Word and item position data:
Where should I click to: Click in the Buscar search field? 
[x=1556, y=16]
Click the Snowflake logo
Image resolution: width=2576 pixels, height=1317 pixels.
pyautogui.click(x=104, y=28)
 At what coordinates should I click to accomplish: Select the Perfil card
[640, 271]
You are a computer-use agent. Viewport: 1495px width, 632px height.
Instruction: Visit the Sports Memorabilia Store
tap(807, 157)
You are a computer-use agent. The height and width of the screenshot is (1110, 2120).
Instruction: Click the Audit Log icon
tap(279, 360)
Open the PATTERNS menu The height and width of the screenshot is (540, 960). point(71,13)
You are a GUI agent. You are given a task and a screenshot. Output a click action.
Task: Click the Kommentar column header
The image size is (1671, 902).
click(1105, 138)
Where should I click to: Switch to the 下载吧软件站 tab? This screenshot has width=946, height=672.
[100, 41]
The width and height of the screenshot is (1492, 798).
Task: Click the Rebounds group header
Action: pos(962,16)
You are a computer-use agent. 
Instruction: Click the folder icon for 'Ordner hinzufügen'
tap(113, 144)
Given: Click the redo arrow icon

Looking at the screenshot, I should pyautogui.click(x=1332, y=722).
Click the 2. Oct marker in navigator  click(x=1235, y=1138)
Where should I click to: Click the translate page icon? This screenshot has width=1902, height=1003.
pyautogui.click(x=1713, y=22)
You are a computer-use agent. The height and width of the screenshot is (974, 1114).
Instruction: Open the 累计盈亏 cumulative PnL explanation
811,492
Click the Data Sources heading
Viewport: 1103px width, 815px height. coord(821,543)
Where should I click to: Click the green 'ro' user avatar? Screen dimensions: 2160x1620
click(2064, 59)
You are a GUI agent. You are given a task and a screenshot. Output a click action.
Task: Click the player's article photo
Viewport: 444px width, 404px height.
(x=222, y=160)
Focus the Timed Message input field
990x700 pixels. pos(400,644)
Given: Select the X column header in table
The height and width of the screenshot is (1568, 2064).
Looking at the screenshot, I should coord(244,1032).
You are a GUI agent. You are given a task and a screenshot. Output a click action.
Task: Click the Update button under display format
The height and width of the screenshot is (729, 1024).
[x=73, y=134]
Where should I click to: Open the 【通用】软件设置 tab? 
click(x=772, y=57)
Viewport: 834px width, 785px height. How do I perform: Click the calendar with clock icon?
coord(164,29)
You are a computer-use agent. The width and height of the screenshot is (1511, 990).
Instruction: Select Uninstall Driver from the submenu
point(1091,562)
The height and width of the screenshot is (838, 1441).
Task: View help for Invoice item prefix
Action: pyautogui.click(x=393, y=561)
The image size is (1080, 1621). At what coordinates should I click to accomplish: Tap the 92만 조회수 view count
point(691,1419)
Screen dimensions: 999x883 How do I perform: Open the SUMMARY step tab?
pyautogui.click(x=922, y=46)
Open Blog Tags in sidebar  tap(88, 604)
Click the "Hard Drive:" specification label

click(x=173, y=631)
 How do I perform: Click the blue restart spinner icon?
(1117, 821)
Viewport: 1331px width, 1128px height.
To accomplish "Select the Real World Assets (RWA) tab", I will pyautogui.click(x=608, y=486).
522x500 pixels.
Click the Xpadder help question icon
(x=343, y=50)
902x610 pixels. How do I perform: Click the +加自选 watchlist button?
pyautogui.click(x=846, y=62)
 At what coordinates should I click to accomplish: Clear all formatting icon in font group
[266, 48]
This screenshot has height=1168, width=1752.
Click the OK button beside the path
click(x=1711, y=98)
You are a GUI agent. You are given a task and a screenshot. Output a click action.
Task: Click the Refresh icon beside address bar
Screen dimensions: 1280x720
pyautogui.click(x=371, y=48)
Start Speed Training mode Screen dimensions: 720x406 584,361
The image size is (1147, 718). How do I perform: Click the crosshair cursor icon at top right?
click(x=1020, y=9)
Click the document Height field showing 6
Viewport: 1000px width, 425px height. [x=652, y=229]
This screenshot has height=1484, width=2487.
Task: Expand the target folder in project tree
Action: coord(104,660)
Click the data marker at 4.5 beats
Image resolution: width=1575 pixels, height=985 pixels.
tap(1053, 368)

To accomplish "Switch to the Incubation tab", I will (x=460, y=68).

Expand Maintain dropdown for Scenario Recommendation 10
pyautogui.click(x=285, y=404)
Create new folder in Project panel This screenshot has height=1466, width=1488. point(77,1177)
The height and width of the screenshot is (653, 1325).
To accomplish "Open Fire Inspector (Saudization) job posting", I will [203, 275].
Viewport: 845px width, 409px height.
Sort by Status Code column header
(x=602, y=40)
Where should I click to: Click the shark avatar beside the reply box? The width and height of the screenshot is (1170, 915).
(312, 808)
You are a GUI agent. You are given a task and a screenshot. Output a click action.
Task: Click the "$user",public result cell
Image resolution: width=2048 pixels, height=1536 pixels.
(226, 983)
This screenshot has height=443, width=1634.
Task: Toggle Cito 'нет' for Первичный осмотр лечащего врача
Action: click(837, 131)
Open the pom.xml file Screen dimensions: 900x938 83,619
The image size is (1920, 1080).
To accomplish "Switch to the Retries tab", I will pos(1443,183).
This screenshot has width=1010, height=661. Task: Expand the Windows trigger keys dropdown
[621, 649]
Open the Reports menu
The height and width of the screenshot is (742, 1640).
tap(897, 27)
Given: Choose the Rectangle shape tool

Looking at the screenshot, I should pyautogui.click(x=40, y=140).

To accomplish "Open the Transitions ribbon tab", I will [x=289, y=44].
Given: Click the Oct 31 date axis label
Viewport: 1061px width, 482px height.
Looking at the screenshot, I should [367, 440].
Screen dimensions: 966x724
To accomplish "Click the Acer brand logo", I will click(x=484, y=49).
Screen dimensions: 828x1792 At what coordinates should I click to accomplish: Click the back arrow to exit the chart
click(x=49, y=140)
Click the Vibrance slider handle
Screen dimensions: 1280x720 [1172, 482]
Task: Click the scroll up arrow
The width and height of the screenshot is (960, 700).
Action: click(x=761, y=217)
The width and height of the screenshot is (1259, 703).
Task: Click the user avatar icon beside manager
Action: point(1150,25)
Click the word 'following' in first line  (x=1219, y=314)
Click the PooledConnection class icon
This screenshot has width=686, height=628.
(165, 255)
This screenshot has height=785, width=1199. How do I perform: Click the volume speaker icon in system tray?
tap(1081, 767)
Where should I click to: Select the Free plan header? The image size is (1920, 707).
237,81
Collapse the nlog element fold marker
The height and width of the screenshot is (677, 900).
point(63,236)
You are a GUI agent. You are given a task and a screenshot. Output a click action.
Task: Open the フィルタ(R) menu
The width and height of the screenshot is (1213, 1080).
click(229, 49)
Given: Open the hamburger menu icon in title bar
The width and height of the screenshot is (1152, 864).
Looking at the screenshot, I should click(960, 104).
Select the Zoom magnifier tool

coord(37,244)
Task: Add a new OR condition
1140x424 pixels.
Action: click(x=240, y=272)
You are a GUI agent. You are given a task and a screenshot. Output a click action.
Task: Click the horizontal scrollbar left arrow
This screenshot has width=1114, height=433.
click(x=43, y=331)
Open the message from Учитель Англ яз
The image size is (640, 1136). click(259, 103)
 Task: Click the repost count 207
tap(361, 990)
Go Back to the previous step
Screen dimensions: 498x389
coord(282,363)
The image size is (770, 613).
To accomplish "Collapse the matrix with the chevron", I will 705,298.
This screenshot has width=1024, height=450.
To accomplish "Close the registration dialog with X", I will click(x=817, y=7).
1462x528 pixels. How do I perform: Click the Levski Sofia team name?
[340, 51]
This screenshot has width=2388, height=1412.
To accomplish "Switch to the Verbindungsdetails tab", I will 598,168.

→ TASK PROMPT
Swap "computer-use agent" for "screen assistant" throughout the whole listing, keeping everything else the same.

→ RESULT OF THE TASK
Where should I click to: Click in the Buscar search field? 
[x=1556, y=16]
Click the Snowflake logo
Image resolution: width=2576 pixels, height=1317 pixels.
pyautogui.click(x=104, y=28)
 At what coordinates should I click to accomplish: Select the Perfil card
[640, 271]
You are a screen assistant. Viewport: 1495px width, 632px height.
Instruction: Visit the Sports Memorabilia Store
tap(807, 157)
You are a screen assistant. The height and width of the screenshot is (1110, 2120).
Instruction: Click the Audit Log icon
tap(279, 360)
Open the PATTERNS menu The height and width of the screenshot is (540, 960). point(71,13)
You are a GUI agent. You are given a task and a screenshot. Output a click action.
Task: Click the Kommentar column header
The image size is (1671, 902).
click(1105, 138)
Where should I click to: Switch to the 下载吧软件站 tab? This screenshot has width=946, height=672.
[100, 41]
The width and height of the screenshot is (1492, 798).
Task: Click the Rebounds group header
Action: pos(962,16)
You are a screen assistant. 
Instruction: Click the folder icon for 'Ordner hinzufügen'
tap(113, 144)
Given: Click the redo arrow icon

Looking at the screenshot, I should pyautogui.click(x=1332, y=722).
Click the 2. Oct marker in navigator  click(x=1235, y=1138)
Where should I click to: Click the translate page icon? This screenshot has width=1902, height=1003.
pyautogui.click(x=1713, y=22)
You are a screen assistant. The height and width of the screenshot is (974, 1114).
Instruction: Open the 累计盈亏 cumulative PnL explanation
811,492
Click the Data Sources heading
Viewport: 1103px width, 815px height. coord(821,543)
Where should I click to: Click the green 'ro' user avatar? Screen dimensions: 2160x1620
click(2064, 59)
You are a GUI agent. You are given a task and a screenshot. Output a click action.
Task: Click the player's article photo
Viewport: 444px width, 404px height.
(x=222, y=160)
Focus the Timed Message input field
990x700 pixels. pos(400,644)
Given: Select the X column header in table
The height and width of the screenshot is (1568, 2064).
Looking at the screenshot, I should coord(244,1032).
You are a GUI agent. You are given a task and a screenshot. Output a click action.
Task: Click the Update button under display format
The height and width of the screenshot is (729, 1024).
[x=73, y=134]
Where should I click to: Open the 【通用】软件设置 tab? 
click(x=772, y=57)
Viewport: 834px width, 785px height. How do I perform: Click the calendar with clock icon?
coord(164,29)
You are a screen assistant. The width and height of the screenshot is (1511, 990).
Instruction: Select Uninstall Driver from the submenu
point(1091,562)
The height and width of the screenshot is (838, 1441).
Task: View help for Invoice item prefix
Action: pyautogui.click(x=393, y=561)
The image size is (1080, 1621). At what coordinates should I click to accomplish: Tap the 92만 조회수 view count
point(691,1419)
Screen dimensions: 999x883 How do I perform: Open the SUMMARY step tab?
pyautogui.click(x=922, y=46)
Open Blog Tags in sidebar  tap(88, 604)
Click the "Hard Drive:" specification label

click(x=173, y=631)
 How do I perform: Click the blue restart spinner icon?
(1117, 821)
Viewport: 1331px width, 1128px height.
To accomplish "Select the Real World Assets (RWA) tab", I will pyautogui.click(x=608, y=486).
522x500 pixels.
Click the Xpadder help question icon
(x=343, y=50)
902x610 pixels. How do I perform: Click the +加自选 watchlist button?
pyautogui.click(x=846, y=62)
 At what coordinates should I click to accomplish: Clear all formatting icon in font group
[266, 48]
This screenshot has height=1168, width=1752.
Click the OK button beside the path
click(x=1711, y=98)
You are a GUI agent. You are given a task and a screenshot. Output a click action.
Task: Click the Refresh icon beside address bar
Screen dimensions: 1280x720
pyautogui.click(x=371, y=48)
Start Speed Training mode Screen dimensions: 720x406 584,361
The image size is (1147, 718). How do I perform: Click the crosshair cursor icon at top right?
click(x=1020, y=9)
Click the document Height field showing 6
Viewport: 1000px width, 425px height. [x=652, y=229]
This screenshot has height=1484, width=2487.
Task: Expand the target folder in project tree
Action: coord(104,660)
Click the data marker at 4.5 beats
Image resolution: width=1575 pixels, height=985 pixels.
tap(1053, 368)

To accomplish "Switch to the Incubation tab", I will (x=460, y=68).

Expand Maintain dropdown for Scenario Recommendation 10
pyautogui.click(x=285, y=404)
Create new folder in Project panel This screenshot has height=1466, width=1488. point(77,1177)
The height and width of the screenshot is (653, 1325).
To accomplish "Open Fire Inspector (Saudization) job posting", I will [203, 275].
Viewport: 845px width, 409px height.
Sort by Status Code column header
(x=602, y=40)
Where should I click to: Click the shark avatar beside the reply box? The width and height of the screenshot is (1170, 915).
(312, 808)
You are a GUI agent. You are given a task and a screenshot. Output a click action.
Task: Click the "$user",public result cell
Image resolution: width=2048 pixels, height=1536 pixels.
(226, 983)
This screenshot has height=443, width=1634.
Task: Toggle Cito 'нет' for Первичный осмотр лечащего врача
Action: click(837, 131)
Open the pom.xml file Screen dimensions: 900x938 83,619
The image size is (1920, 1080).
To accomplish "Switch to the Retries tab", I will pos(1443,183).
This screenshot has width=1010, height=661. Task: Expand the Windows trigger keys dropdown
[621, 649]
Open the Reports menu
The height and width of the screenshot is (742, 1640).
tap(897, 27)
Given: Choose the Rectangle shape tool

Looking at the screenshot, I should pyautogui.click(x=40, y=140).

To accomplish "Open the Transitions ribbon tab", I will [x=289, y=44].
Given: Click the Oct 31 date axis label
Viewport: 1061px width, 482px height.
Looking at the screenshot, I should [367, 440].
Screen dimensions: 966x724
To accomplish "Click the Acer brand logo", I will click(x=484, y=49).
Screen dimensions: 828x1792 At what coordinates should I click to accomplish: Click the back arrow to exit the chart
click(x=49, y=140)
Click the Vibrance slider handle
Screen dimensions: 1280x720 [1172, 482]
Task: Click the scroll up arrow
The width and height of the screenshot is (960, 700).
Action: click(x=761, y=217)
The width and height of the screenshot is (1259, 703).
Task: Click the user avatar icon beside manager
Action: point(1150,25)
Click the word 'following' in first line  (x=1219, y=314)
Click the PooledConnection class icon
This screenshot has width=686, height=628.
(165, 255)
This screenshot has height=785, width=1199. How do I perform: Click the volume speaker icon in system tray?
tap(1081, 767)
Where should I click to: Select the Free plan header? The image size is (1920, 707).
237,81
Collapse the nlog element fold marker
The height and width of the screenshot is (677, 900).
point(63,236)
You are a GUI agent. You are given a task and a screenshot. Output a click action.
Task: Open the フィルタ(R) menu
The width and height of the screenshot is (1213, 1080).
click(229, 49)
Given: Open the hamburger menu icon in title bar
The width and height of the screenshot is (1152, 864).
Looking at the screenshot, I should click(960, 104).
Select the Zoom magnifier tool

coord(37,244)
Task: Add a new OR condition
1140x424 pixels.
Action: click(x=240, y=272)
You are a GUI agent. You are given a task and a screenshot. Output a click action.
Task: Click the horizontal scrollbar left arrow
This screenshot has width=1114, height=433.
click(x=43, y=331)
Open the message from Учитель Англ яз
The image size is (640, 1136). click(259, 103)
 Task: Click the repost count 207
tap(361, 990)
Go Back to the previous step
Screen dimensions: 498x389
coord(282,363)
The image size is (770, 613).
To accomplish "Collapse the matrix with the chevron", I will 705,298.
This screenshot has width=1024, height=450.
To accomplish "Close the registration dialog with X", I will click(x=817, y=7).
1462x528 pixels. How do I perform: Click the Levski Sofia team name?
[340, 51]
This screenshot has width=2388, height=1412.
To accomplish "Switch to the Verbindungsdetails tab", I will 598,168.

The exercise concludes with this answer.